Fluorine-18
General | |
---|---|
Symbol | 18F |
Names | fluorine-18, 18F, F-18, Fluorine-18 |
Protons (Z) | 9 |
Neutrons (N) | 9 |
Nuclide data | |
Natural abundance | Radioisotope |
Half-life (t1/2) | 109.771(20) min |
Isotope mass | 18.0009380(6) Da |
Spin | 1+ |
Excess energy | 873.431 keV |
Binding energy | 137369.199 keV |
Decay products | 18O |
Decay modes | |
Decay mode | Decay energy (MeV) |
Positron emission (97%) | 0.6335 |
Electron capture (3%) | 1.6555 |
Isotopes of fluorine Complete table of nuclides |
Fluorine-18 (18F) is a fluorine radioisotope which is an important source of positrons. It has a mass of 18.0009380(6) u and its half-life is 109.771(20) minutes. It decays by positron emission 97% of the time and electron capture 3% of the time. Both modes of decay yield stable oxygen-18.
Synthesis
In the radiopharmaceutical industry, F-18 is made using either a cyclotron or linear particle accelerator to bombard a target, usually of pure or enriched oxygen-18-water [1] with high energy protons (typically ~18 MeV protons). The fluorine produced is in the form of a water solution of F-18 fluoride, which is then used in a rapid chemical synthesis of the radiopharmaceutical. The organic O-18 pharmaceutical molecule is not made before the production of the radiopharmaceutical, as high energy protons destroy such molecules. Radiopharmaceuticals using fluorine must therefore be synthesized after the F-18 has been produced.
Chemistry
Fluorine-18 is often substituted for a hydroxyl group in a radiotracer parent molecule, due to similar steric and electrostatic properties. This may however be problematic in certain applications due to possible changes in the molecule polarity.
Applications
Fluorine-18 is an important isotope in the radiopharmaceutical industry, and is primarily synthesized into fluorodeoxyglucose (FDG) for use in positron emission tomography (PET scans). It is substituted for hydroxyl and used as a tracer in the scan. Its significance is due to both its short half-life and the emission of positrons when decaying.

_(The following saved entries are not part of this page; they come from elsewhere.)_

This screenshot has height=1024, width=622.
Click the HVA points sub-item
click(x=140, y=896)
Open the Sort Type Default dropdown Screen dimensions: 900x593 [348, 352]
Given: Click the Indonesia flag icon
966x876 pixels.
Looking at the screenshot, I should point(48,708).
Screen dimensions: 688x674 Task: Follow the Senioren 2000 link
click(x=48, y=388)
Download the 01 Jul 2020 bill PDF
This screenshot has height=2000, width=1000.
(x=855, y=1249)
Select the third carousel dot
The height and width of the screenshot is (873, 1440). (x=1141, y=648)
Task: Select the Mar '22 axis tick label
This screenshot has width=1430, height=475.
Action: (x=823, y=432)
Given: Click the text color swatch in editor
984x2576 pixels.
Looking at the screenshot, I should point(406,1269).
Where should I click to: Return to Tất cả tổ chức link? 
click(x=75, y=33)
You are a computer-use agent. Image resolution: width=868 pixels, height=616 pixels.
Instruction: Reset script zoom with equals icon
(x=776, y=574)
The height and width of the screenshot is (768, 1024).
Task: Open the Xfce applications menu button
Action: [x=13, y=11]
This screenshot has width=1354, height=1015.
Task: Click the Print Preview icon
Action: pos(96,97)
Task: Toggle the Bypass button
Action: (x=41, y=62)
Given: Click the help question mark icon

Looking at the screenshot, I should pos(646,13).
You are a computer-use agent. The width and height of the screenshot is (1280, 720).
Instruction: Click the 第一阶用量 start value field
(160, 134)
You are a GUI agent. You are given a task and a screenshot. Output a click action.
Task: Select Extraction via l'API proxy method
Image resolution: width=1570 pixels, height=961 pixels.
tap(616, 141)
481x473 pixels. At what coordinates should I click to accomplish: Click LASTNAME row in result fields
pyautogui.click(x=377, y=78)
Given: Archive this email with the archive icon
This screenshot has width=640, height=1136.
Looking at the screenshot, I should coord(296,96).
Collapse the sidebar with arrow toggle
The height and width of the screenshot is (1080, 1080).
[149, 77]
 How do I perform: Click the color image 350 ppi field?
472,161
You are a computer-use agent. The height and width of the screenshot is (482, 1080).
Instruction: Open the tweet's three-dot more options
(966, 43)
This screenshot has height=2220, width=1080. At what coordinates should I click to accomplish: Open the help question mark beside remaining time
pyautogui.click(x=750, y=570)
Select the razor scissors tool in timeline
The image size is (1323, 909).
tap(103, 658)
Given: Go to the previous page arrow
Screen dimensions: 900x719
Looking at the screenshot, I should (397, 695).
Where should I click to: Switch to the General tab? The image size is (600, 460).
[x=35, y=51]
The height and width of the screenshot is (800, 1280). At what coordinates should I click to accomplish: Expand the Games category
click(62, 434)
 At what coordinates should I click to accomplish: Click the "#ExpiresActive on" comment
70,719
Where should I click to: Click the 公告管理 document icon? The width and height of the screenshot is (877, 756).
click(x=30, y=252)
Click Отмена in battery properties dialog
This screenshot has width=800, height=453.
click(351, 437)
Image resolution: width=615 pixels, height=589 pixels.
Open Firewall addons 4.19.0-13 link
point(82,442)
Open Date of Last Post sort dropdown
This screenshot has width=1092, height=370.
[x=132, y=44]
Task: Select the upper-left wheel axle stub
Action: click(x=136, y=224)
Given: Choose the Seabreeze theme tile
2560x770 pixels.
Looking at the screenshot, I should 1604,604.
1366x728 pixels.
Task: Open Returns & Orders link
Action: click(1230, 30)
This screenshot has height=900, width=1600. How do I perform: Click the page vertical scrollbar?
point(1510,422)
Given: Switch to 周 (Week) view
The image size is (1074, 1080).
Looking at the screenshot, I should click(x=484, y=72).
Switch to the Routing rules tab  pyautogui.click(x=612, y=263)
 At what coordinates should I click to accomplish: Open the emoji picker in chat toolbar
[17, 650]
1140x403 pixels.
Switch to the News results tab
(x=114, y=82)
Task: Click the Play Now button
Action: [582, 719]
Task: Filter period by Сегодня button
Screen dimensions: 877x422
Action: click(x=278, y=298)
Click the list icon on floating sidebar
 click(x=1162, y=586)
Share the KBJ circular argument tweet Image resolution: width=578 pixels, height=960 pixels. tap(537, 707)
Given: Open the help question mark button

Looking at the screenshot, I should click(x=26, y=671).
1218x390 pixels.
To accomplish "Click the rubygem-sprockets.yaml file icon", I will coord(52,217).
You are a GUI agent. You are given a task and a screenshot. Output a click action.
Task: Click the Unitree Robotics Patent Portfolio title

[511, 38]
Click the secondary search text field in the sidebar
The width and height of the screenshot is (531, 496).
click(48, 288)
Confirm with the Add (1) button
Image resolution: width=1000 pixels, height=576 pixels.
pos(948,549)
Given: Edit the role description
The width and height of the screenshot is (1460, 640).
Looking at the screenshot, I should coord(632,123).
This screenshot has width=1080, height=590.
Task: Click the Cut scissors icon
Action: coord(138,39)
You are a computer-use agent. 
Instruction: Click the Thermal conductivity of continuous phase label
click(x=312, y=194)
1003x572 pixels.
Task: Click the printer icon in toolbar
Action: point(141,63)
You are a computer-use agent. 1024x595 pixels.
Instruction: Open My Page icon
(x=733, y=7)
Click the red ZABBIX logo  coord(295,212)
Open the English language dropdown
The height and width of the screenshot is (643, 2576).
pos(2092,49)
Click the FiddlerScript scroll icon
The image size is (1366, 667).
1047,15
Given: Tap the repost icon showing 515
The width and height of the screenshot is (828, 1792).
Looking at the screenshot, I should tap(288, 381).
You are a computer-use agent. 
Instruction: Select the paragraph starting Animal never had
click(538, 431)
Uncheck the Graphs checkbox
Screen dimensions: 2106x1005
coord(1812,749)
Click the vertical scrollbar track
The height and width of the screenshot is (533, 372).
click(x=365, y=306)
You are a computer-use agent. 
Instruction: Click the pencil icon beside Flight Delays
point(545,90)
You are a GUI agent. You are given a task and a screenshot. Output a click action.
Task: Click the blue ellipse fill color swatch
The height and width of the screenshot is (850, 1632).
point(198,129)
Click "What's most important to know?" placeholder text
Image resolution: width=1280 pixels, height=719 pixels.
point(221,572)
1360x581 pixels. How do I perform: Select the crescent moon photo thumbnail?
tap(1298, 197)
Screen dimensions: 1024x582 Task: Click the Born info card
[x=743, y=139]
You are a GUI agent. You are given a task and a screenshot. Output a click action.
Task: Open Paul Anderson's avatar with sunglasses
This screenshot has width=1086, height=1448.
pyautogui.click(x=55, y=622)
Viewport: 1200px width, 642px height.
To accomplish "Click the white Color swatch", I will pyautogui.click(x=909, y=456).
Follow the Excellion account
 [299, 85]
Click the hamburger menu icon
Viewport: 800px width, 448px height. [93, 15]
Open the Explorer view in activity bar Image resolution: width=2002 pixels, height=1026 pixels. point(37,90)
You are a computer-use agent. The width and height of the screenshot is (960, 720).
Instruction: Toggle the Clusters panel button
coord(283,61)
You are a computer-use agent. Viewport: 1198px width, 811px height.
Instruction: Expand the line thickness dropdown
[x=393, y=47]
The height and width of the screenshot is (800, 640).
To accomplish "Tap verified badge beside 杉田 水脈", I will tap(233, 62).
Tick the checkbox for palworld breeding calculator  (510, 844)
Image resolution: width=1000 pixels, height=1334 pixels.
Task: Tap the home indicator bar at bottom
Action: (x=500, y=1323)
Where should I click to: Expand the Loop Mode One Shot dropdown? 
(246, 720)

New dioxaborolane chemistry enables radioactive fluoride (18F) labeling of antibodies, which allows for positron emission tomography (PET) imaging of cancer.[2]
References
- ^ Fowler J. S. and Wolf A. P. (1982) The synthesis of carbon-11, fluorine-18 and nitrogen-13 labeled radiotracers for biomedical applications. Nucl. Sci. Ser. Natl Acad. Sci. Natl Res. Council Monogr. 1982.
- ^ Rodriguez, Erik A.; Wang, Ye; Crisp, Jessica L.; Vera, David R.; Tsien, Roger Y.; Ting, Richard (2016-04-27). "New Dioxaborolane Chemistry Enables [18F]-Positron-Emitting, Fluorescent [18F]-Multimodality Biomolecule Generation from the Solid Phase". Bioconjugate Chemistry. 27 (5): 1390–1399. doi:10.1021/acs.bioconjchem.6b00164. PMC 4916912. PMID 27064381.